◆ What to work on ◆
The pictures in the listing below are to be skipped, while the lines between the line holding "Given: Try Membership for $5/month" and the line holding "This screenshot has width=868, height=406.", inclusive, are to be output exactly.

◆ Supplied material ◆

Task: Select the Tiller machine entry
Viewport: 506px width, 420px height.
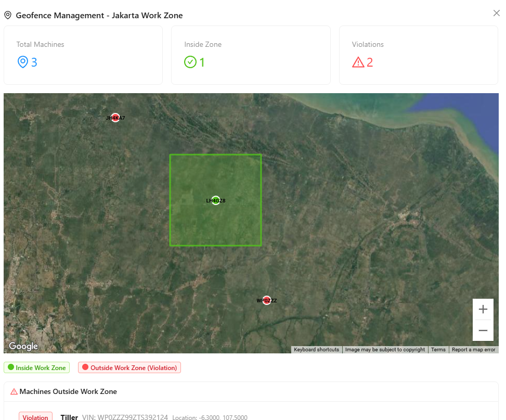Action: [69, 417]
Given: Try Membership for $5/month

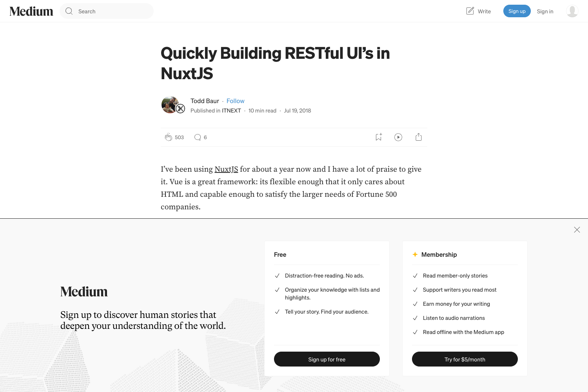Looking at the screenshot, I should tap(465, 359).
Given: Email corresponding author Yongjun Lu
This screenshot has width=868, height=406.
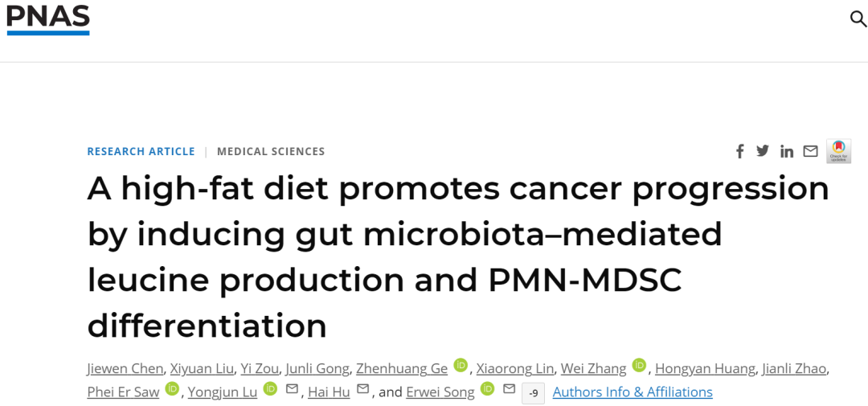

* * *

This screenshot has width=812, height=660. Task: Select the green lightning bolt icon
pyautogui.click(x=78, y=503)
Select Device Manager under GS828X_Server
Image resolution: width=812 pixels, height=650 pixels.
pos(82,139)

...

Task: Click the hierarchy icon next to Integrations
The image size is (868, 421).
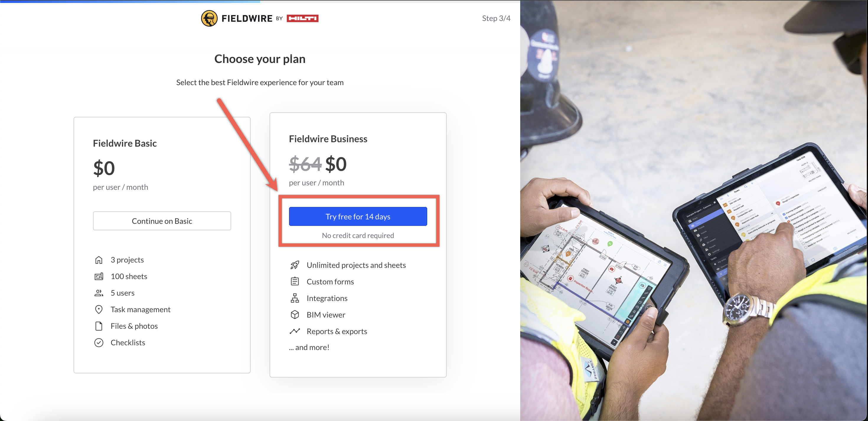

◆ Output for this task ◆
Given: Try Membership for $5/month

Looking at the screenshot, I should tap(465, 359).
Given: Email corresponding author Yongjun Lu
This screenshot has width=868, height=406.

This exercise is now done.